◆ About this task ◆
All of the entries below need to be repeated exactly.

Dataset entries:
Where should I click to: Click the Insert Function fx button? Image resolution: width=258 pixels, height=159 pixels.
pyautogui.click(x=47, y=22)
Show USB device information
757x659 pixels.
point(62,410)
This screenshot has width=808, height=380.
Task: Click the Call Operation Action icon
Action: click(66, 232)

◆ Expected answer ◆
Where should I click to: Click the Insert Function fx button? Image resolution: width=258 pixels, height=159 pixels.
pyautogui.click(x=47, y=22)
Show USB device information
757x659 pixels.
point(62,410)
This screenshot has width=808, height=380.
Task: Click the Call Operation Action icon
Action: click(66, 232)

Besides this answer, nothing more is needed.